State of North Carolina temporary employees may not work more than 11 consecutive months without a lapse in employment of 31 or more consecutive calendar days. This is called the Mandatory Separation Requirement. It is also known as the “31-day break” or “break-in-service.” Individuals are eligible for state government re-employment into temporary positions on the 32nd day.

The Mandatory Separation Requirement is sometimes referred to as a furlough, but this is inaccurate. Temporaries who are separated after working for 11 consecutive months are no longer employed by the state and are not guaranteed re-employment.

Time counted toward the 11-month requirement is continuous regardless of how many consecutive temporary assignments you have. In other words, the 11-month “clock” does not restart if you transfer to a different temporary assignment without being separated for at least 31 consecutive calendar days.

Exceptions to the Mandatory Separation Requirement

There are five “categories” of temporaries that are exempt from the Mandatory Separation Requirement, per 25 NCAC 01C .0405 and the State Temporary Employment Policy. Temporaries in these categories may work for more than 11 consecutive months without a 31-day lapse of employment.

### DATA FOR THIS EXERCISE

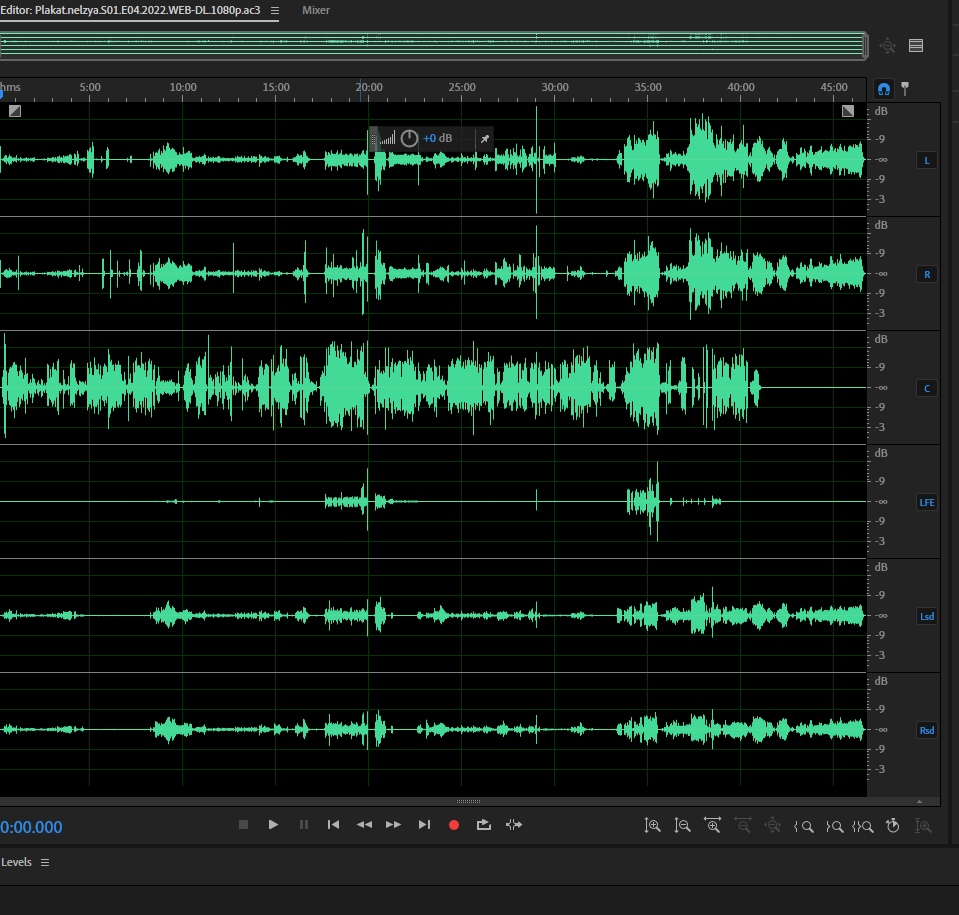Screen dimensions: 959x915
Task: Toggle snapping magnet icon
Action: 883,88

* * *

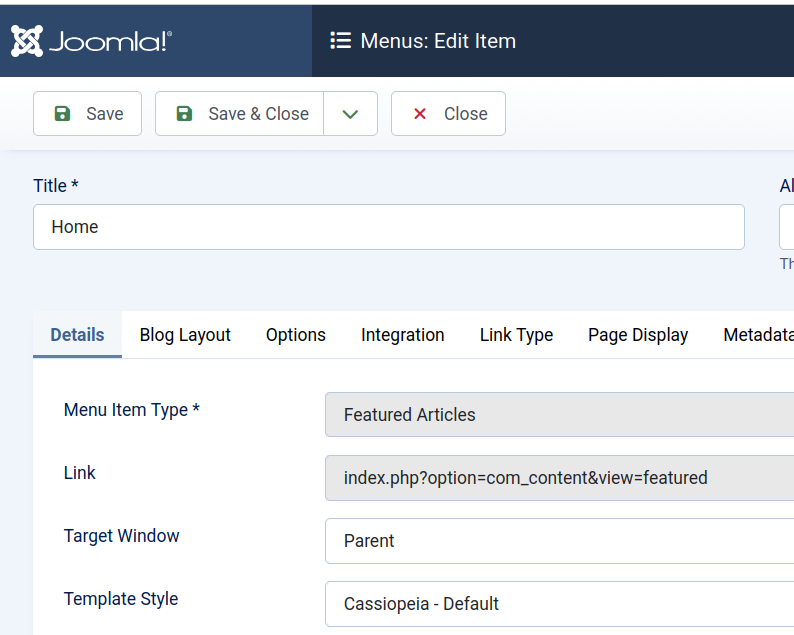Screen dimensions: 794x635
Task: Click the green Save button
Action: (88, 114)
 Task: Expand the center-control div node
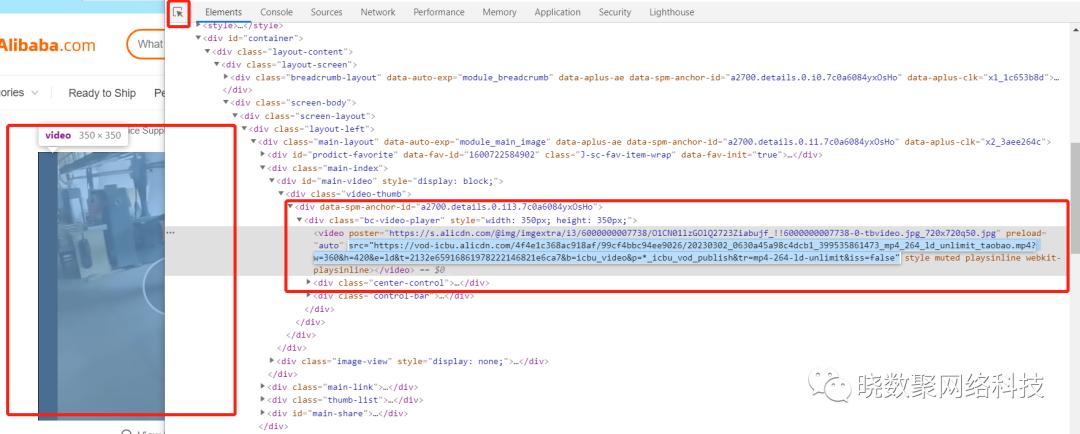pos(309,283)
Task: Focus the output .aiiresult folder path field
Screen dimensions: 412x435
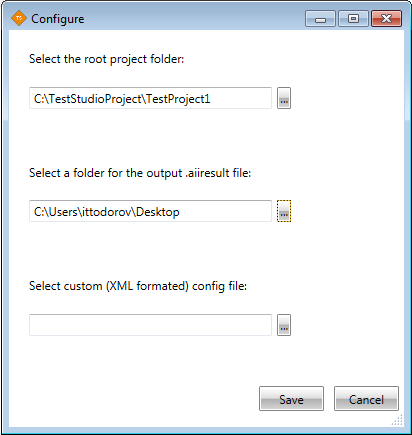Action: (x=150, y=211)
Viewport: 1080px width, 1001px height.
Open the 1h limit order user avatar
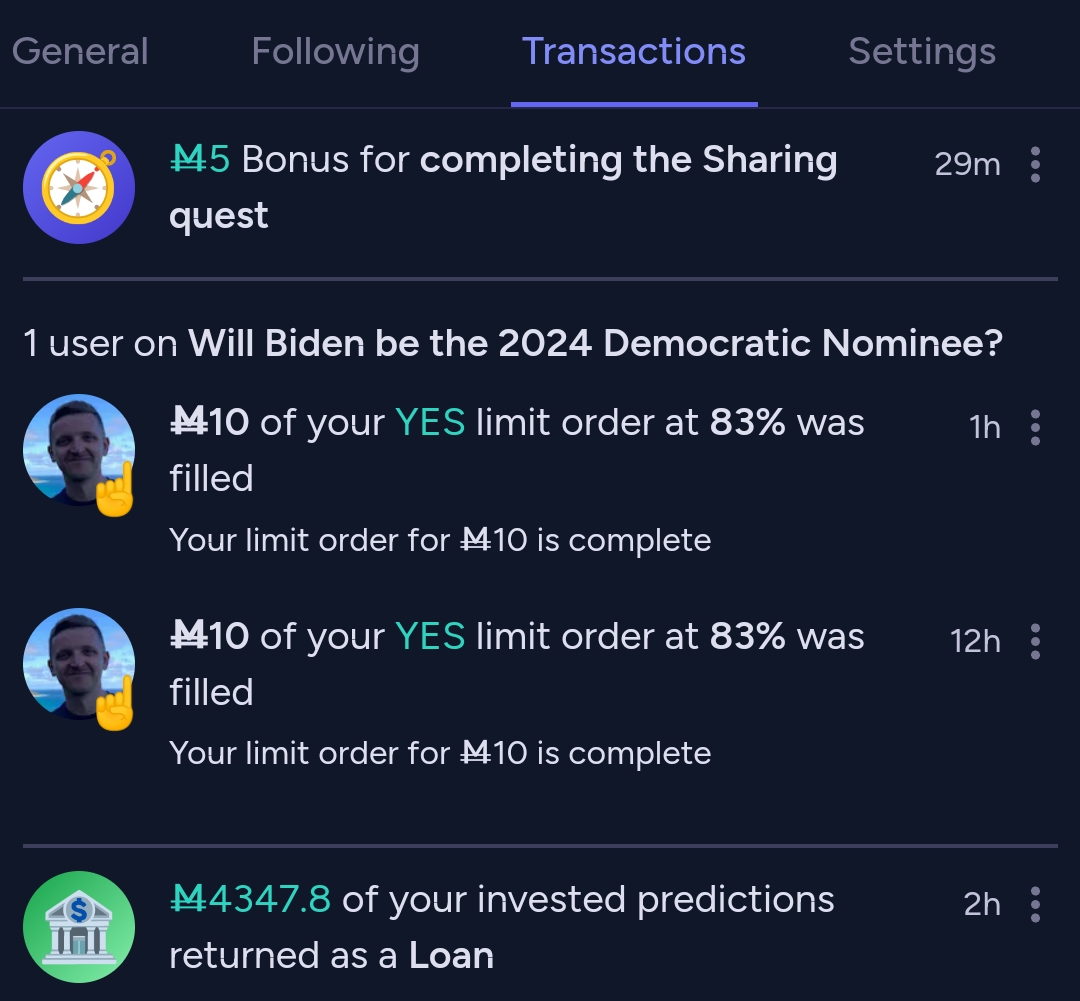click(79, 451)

### LIST OF TASKS
- A) Give every alternate name the passage on North Carolina temporary employment lists for the Mandatory Separation Requirement, including the one it says is inaccurate.
- B) In the entries, turn the lines from the one with "Viewport: 1080px width, 1001px height." to the one with "click(79, 451)" into a JSON list of strings, one string per line. Leave out the pictures.

### RESULTS FOR EACH TASK
- A)
- "31-day break"
- "break-in-service"
- furlough (which the passage calls inaccurate)

- B)
[
  "Viewport: 1080px width, 1001px height.",
  "Open the 1h limit order user avatar",
  "click(79, 451)"
]